*** DATA TO PROCESS Section Begins ***

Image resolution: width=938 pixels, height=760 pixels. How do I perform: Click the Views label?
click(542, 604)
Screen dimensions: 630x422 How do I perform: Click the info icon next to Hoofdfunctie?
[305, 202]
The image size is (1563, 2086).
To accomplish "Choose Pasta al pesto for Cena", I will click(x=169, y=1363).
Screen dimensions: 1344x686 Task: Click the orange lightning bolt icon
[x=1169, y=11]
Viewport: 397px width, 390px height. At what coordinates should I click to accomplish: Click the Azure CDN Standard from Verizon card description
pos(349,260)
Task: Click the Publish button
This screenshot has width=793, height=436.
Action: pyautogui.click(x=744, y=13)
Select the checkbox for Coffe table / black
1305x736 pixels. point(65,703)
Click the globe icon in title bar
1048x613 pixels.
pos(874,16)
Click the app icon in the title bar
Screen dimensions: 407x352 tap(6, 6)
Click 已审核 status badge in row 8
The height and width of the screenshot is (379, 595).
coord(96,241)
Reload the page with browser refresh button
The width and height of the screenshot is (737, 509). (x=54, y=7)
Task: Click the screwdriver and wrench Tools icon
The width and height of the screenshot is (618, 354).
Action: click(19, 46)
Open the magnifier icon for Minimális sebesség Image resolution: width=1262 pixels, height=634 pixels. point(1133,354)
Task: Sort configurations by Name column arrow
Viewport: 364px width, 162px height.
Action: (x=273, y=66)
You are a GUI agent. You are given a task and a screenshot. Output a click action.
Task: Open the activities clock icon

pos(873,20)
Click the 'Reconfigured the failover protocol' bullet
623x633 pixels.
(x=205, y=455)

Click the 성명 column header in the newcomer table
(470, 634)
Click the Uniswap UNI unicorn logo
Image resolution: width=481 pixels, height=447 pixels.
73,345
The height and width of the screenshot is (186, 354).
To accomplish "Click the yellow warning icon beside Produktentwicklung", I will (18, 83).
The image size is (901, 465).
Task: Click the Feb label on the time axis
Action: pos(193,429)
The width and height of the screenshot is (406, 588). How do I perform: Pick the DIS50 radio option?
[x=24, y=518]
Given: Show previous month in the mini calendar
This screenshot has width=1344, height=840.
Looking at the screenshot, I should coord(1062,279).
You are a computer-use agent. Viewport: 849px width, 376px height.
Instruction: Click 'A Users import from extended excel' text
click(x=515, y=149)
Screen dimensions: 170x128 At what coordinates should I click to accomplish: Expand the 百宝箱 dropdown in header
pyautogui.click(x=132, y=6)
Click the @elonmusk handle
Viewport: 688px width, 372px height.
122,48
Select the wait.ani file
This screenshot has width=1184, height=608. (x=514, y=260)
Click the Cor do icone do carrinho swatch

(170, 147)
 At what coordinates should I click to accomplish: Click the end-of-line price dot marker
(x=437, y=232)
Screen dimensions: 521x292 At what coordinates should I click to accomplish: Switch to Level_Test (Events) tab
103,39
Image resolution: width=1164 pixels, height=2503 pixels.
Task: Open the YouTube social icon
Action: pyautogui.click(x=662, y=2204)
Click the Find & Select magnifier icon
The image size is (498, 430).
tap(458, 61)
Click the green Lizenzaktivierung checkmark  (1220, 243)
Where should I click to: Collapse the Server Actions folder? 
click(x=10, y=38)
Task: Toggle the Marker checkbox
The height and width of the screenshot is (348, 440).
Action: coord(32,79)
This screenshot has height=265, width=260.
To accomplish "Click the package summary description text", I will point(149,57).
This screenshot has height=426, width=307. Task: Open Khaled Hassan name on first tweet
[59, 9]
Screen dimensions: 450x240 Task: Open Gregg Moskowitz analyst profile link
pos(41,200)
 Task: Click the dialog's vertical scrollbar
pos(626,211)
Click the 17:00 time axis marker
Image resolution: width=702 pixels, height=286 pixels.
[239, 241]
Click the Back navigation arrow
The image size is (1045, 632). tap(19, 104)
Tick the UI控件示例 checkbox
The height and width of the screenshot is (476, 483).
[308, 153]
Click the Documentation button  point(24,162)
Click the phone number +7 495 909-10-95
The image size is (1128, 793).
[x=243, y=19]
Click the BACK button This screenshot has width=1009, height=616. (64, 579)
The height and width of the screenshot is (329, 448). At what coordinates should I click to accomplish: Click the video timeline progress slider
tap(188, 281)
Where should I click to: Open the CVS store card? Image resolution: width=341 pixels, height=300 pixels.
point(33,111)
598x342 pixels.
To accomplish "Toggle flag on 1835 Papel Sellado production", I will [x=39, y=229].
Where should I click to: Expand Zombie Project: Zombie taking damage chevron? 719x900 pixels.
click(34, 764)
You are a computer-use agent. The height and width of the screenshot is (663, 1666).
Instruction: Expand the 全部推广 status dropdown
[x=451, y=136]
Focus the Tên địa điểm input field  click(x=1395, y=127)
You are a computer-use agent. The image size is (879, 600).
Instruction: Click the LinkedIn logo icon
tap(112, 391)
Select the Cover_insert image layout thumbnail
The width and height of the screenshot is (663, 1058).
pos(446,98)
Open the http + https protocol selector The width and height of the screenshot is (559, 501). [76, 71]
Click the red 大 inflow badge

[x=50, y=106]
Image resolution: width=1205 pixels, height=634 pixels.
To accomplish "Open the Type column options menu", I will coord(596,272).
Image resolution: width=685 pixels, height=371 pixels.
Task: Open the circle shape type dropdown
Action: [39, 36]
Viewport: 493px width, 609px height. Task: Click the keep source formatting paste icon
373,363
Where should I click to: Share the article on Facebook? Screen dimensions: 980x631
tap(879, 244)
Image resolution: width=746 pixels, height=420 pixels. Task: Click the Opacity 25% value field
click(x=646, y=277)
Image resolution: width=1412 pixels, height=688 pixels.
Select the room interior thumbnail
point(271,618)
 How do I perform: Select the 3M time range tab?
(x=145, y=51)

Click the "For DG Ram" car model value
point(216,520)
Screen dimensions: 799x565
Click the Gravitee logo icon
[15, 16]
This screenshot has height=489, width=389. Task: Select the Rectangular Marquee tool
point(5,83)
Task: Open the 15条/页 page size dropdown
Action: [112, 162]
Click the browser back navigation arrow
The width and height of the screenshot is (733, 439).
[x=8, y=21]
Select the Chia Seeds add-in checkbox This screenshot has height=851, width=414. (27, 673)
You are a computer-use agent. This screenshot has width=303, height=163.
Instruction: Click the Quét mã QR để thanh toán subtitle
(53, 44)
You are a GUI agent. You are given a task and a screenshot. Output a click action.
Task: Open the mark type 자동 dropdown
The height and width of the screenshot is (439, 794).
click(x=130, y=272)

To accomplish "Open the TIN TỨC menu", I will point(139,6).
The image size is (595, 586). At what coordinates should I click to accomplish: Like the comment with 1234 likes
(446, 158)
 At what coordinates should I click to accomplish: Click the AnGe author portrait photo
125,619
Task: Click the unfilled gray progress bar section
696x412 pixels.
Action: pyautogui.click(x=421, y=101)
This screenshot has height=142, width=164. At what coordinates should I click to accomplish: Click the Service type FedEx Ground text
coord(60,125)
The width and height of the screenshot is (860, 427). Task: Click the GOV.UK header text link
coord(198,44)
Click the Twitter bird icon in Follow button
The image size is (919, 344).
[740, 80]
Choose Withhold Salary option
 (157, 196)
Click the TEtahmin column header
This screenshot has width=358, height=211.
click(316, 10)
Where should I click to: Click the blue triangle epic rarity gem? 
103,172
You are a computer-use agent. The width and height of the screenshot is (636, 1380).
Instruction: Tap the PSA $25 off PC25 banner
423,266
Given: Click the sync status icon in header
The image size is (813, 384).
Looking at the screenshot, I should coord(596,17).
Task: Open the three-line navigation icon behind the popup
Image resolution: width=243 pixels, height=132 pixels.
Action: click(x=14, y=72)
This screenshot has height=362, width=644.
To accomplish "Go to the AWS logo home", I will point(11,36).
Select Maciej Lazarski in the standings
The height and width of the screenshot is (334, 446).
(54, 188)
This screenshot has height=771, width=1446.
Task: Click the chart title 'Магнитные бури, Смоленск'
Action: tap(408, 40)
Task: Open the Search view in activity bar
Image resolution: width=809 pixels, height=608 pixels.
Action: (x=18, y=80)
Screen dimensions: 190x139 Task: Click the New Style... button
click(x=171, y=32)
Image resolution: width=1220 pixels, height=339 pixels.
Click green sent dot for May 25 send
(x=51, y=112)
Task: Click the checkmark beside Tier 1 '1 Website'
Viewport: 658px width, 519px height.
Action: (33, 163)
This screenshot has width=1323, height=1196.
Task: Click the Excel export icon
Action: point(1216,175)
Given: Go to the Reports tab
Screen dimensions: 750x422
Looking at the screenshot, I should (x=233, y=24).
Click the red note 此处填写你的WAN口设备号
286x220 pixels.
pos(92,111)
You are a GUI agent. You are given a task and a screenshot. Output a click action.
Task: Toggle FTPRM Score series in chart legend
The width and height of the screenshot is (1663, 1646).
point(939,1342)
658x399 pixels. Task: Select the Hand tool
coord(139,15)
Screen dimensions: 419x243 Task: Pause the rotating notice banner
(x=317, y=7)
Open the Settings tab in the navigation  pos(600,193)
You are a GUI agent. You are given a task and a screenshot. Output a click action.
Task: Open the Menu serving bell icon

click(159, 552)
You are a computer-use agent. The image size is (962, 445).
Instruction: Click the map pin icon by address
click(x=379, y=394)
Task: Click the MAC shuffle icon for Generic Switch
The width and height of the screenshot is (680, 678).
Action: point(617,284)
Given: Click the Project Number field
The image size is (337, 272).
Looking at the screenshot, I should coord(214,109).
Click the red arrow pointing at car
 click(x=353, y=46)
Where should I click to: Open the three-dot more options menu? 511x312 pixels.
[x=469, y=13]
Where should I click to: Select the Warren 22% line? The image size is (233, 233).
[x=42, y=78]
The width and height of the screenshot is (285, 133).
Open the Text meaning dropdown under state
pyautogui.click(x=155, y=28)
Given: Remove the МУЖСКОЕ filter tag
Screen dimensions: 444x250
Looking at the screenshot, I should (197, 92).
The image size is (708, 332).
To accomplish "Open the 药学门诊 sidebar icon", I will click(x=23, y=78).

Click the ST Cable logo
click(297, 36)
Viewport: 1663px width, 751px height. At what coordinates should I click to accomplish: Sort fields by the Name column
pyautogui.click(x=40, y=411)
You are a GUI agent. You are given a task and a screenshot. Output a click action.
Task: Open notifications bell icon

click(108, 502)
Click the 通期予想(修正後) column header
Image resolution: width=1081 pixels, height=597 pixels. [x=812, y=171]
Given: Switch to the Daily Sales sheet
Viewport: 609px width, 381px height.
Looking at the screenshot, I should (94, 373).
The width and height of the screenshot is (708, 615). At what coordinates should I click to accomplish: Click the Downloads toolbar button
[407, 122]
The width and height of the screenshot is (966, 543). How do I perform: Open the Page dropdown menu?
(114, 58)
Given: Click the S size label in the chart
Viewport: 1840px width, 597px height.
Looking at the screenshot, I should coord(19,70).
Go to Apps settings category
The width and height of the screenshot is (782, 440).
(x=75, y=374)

*** DATA TO PROCESS Section Ends ***

### TASK:
Print again the lines of the entries above that fall between the line holding "car model value" and the line holding "You are a computer-use agent. The width", inclusive, exactly as they stand.

### EXPECTED OUTPUT:
Click the "For DG Ram" car model value
point(216,520)
Screen dimensions: 799x565
Click the Gravitee logo icon
[15, 16]
This screenshot has height=489, width=389. Task: Select the Rectangular Marquee tool
point(5,83)
Task: Open the 15条/页 page size dropdown
Action: [112, 162]
Click the browser back navigation arrow
The width and height of the screenshot is (733, 439).
[x=8, y=21]
Select the Chia Seeds add-in checkbox This screenshot has height=851, width=414. (27, 673)
You are a computer-use agent. This screenshot has width=303, height=163.
Instruction: Click the Quét mã QR để thanh toán subtitle
(53, 44)
You are a GUI agent. You are given a task and a screenshot. Output a click action.
Task: Open the mark type 자동 dropdown
The height and width of the screenshot is (439, 794).
click(x=130, y=272)

To accomplish "Open the TIN TỨC menu", I will point(139,6).
The image size is (595, 586). At what coordinates should I click to accomplish: Like the comment with 1234 likes
(446, 158)
 At what coordinates should I click to accomplish: Click the AnGe author portrait photo
125,619
Task: Click the unfilled gray progress bar section
696x412 pixels.
Action: pyautogui.click(x=421, y=101)
This screenshot has height=142, width=164. At what coordinates should I click to accomplish: Click the Service type FedEx Ground text
coord(60,125)
The width and height of the screenshot is (860, 427). Task: Click the GOV.UK header text link
coord(198,44)
Click the Twitter bird icon in Follow button
The image size is (919, 344).
[740, 80]
Choose Withhold Salary option
 (157, 196)
Click the TEtahmin column header
This screenshot has width=358, height=211.
click(316, 10)
Where should I click to: Click the blue triangle epic rarity gem? 
103,172
You are a computer-use agent. The width and height of the screenshot is (636, 1380).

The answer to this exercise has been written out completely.